S’y est ajouté le «Seatbeltgate», qui a valu à Rishi Sunak une amende, car il ne portait pas sa ceinture de sécurité dans une vidéo où il vantait avec entrain sa politique de rééquilibrage territorial. Un épisode fâcheux accompagné d’excuses contrites qui a ravivé le souvenir de l’amende infligée à Rishi Sunak, dans le scandale du «Partygate», pour avoir été présent lors d’un rassemblement pour l’anniversaire de Boris Johnson, en violation des règles anti-Covid.
Six Britanniques sur dix ont une opinion défavorable de Sunak
En force dans les sondages, l’opposition travailliste dispose de 20 points d’avance, à moins de deux ans des prochaines législatives.
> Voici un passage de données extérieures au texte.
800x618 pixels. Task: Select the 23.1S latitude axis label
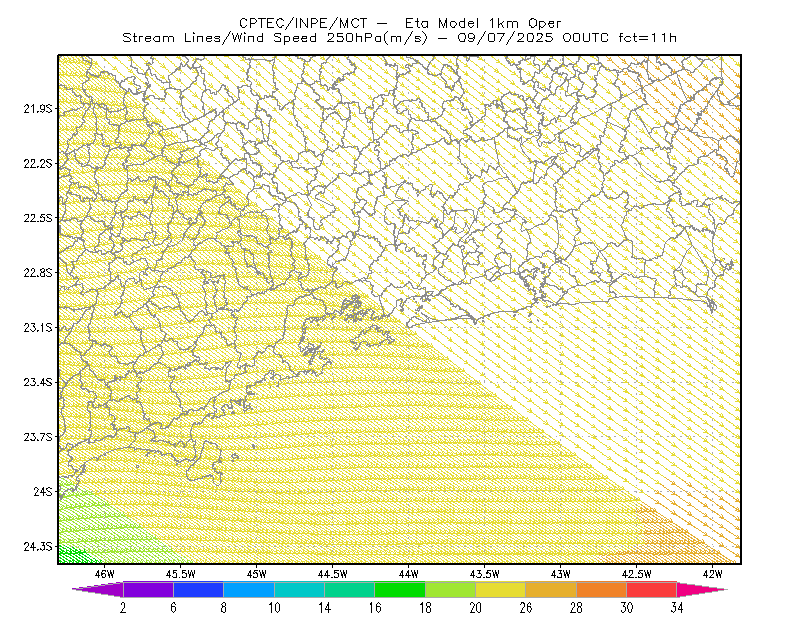[x=38, y=327]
La cote de popularité de Rishi Sunak est, elle, en berne, 60% des Britanniques ayant une opinion défavorable de lui, selon un sondage YouGov à l’approche de l’échéance des 100 jours.
Peut-il remonter la pente? Lançant en tout début d’année «cinq promesses» – réduction de l’inflation, croissance, réduction de la dette, réduction des listes d’attente du système de santé public et lutte contre l’immigration illégale – Rishi Sunak a laissé nombre d’observateurs sur leur faim. «Sunak a peut-être hérité d’un cadeau empoisonné, mais il disposait d’une réelle opportunité pour amorcer d’importants changements au sommet», estime le politologue Tim Bale, de Queen Mary University. «Mais un coup d’œil rapide aux sondages après ses 100 premiers jours suffit à conclure qu’il a échoué.»